Using the listing below, copy exactly each line from the one that has "This screenshot has height=286, width=506." through the one that has "the small pond"; omit the pictures.

INPUT FOR THIS TASK:
⟨
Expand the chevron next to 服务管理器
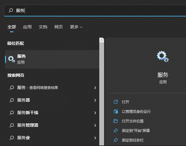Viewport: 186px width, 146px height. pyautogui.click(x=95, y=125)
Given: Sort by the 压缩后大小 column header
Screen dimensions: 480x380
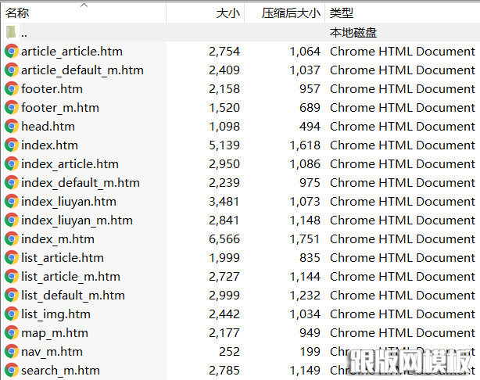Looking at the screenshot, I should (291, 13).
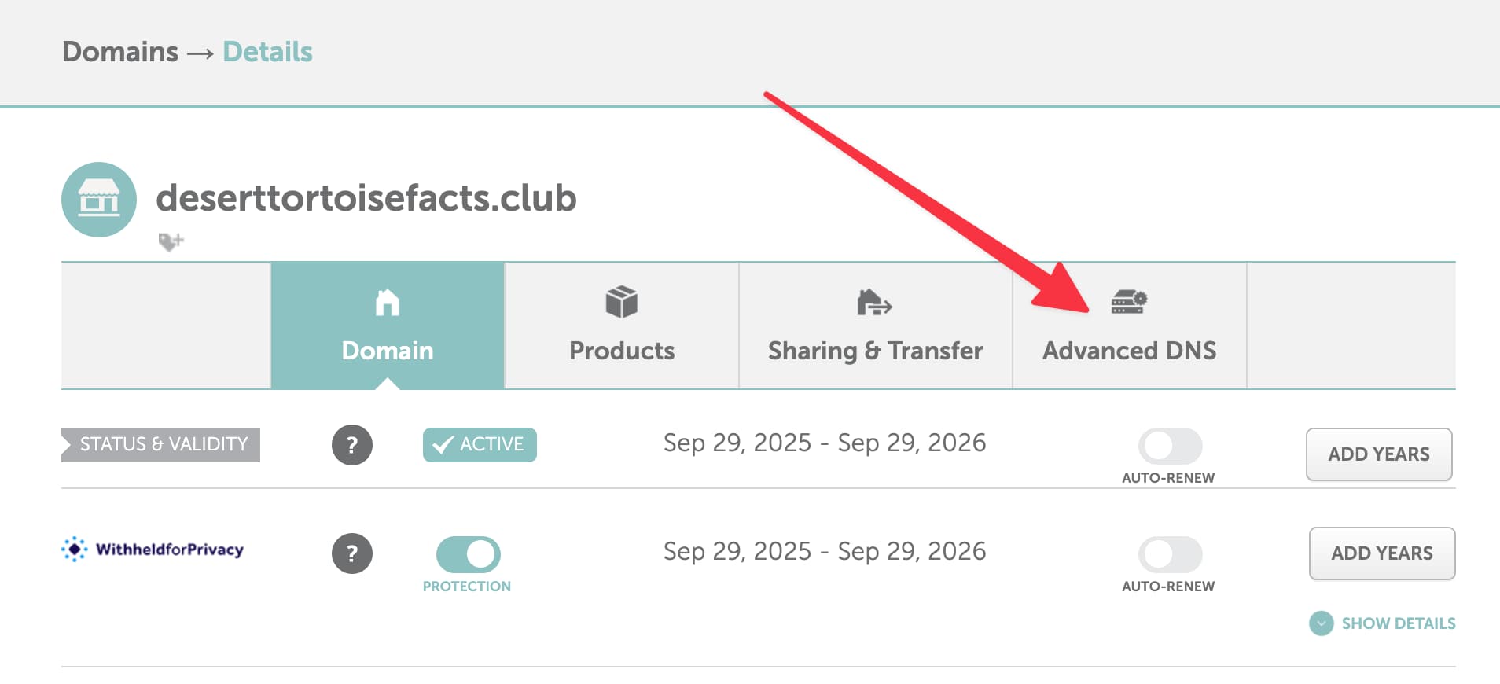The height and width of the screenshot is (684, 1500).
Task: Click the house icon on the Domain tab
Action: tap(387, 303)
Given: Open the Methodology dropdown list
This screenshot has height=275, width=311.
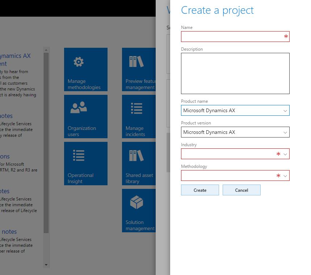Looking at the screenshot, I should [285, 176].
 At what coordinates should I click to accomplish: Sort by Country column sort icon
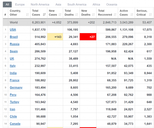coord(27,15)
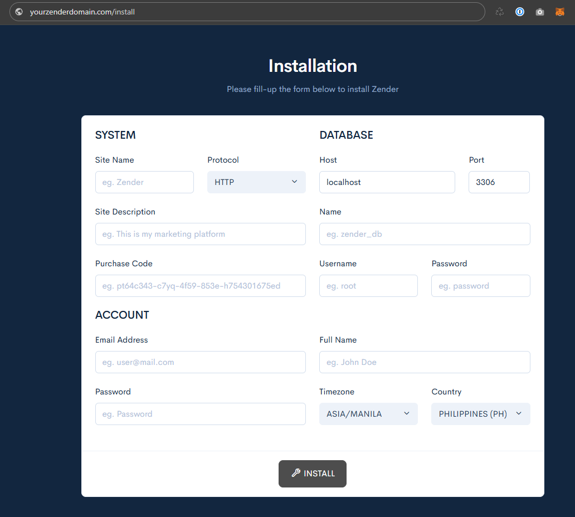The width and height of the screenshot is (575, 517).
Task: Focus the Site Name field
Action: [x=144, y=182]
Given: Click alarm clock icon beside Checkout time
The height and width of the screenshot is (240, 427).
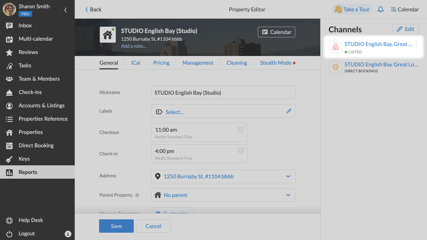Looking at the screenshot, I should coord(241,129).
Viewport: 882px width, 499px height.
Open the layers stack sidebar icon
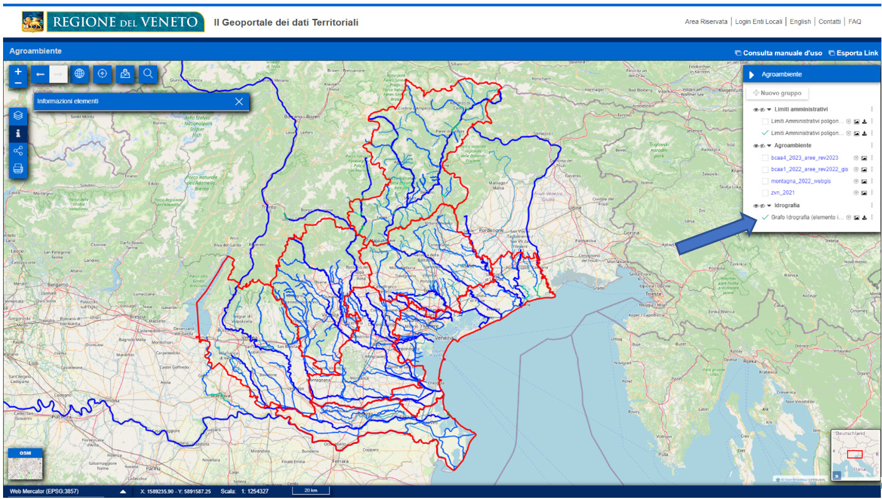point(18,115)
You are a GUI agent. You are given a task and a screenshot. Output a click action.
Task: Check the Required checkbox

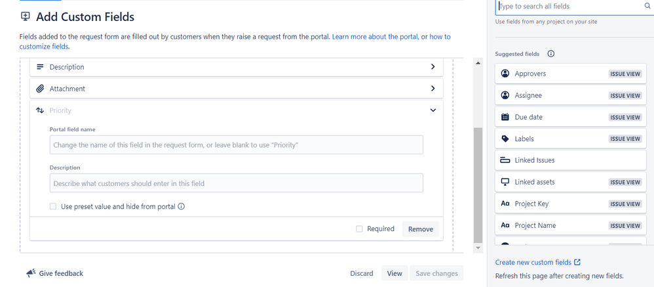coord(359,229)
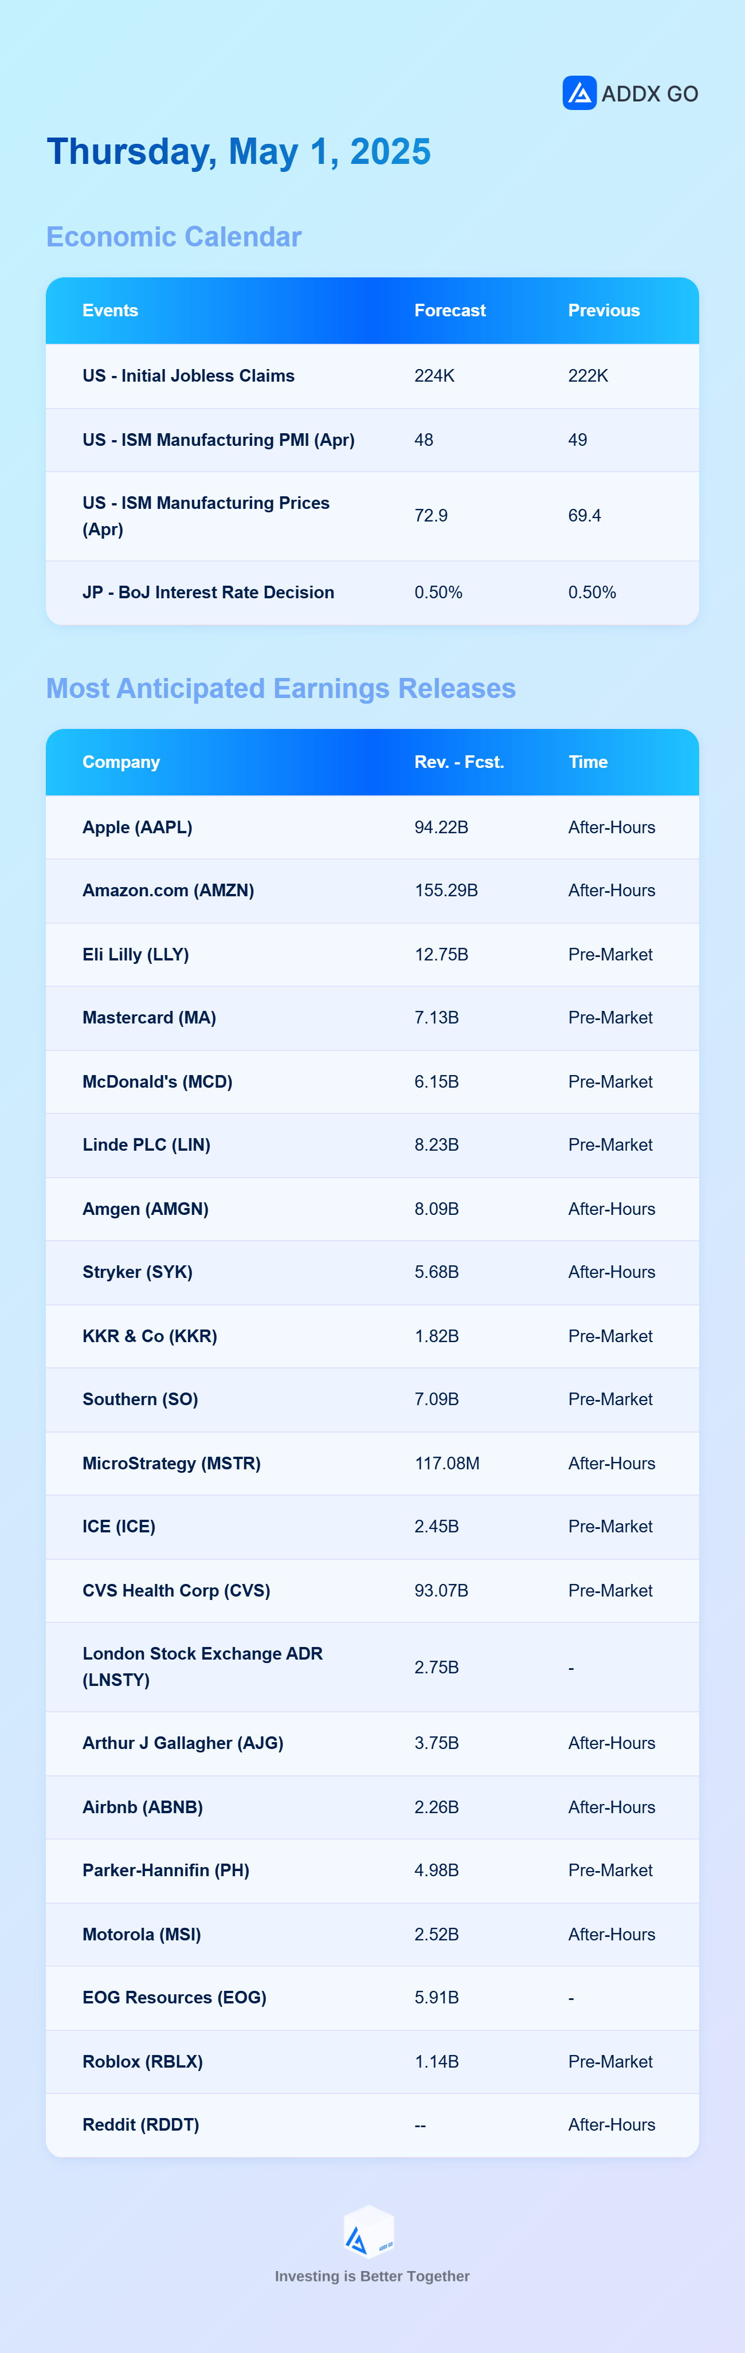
⟩
⟨
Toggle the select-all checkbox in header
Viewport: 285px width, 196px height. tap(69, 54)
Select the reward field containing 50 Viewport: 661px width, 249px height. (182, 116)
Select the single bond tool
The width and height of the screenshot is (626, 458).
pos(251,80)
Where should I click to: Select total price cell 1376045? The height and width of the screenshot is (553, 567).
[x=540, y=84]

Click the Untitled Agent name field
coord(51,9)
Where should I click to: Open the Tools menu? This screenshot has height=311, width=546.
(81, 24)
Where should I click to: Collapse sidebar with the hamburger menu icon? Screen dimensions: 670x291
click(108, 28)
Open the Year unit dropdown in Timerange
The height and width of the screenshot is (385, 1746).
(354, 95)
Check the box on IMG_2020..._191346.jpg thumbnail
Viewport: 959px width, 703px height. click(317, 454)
⟩
⟨
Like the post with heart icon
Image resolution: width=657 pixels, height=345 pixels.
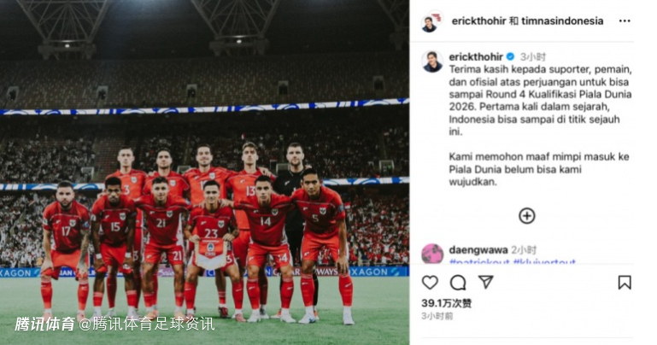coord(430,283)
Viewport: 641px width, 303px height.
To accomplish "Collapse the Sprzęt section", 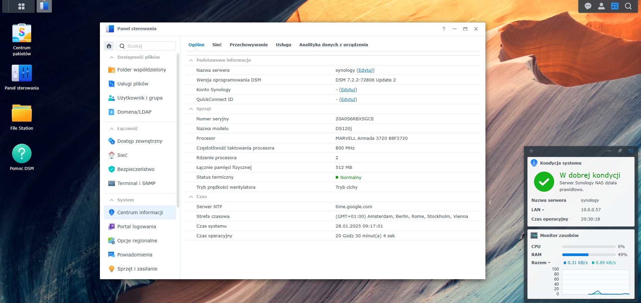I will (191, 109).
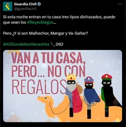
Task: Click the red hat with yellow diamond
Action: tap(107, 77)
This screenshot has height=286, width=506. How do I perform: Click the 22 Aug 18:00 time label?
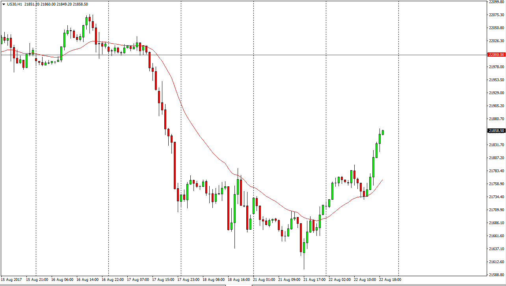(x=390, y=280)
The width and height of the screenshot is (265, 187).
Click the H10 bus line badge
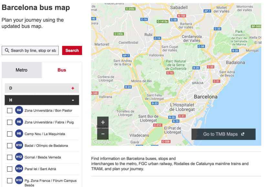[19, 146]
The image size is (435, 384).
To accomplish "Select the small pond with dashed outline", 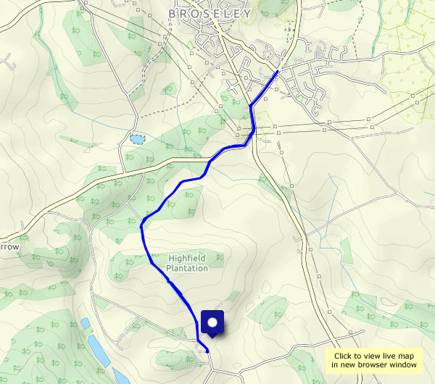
⟩
COMPLETED TASK:
This screenshot has height=286, width=506. How do I perform: Click the 22 Aug 18:00 time label?
(x=390, y=280)
The width and height of the screenshot is (265, 187).
Click the H10 bus line badge
[19, 146]
The image size is (435, 384).
To accomplish "Select the small pond with dashed outline", 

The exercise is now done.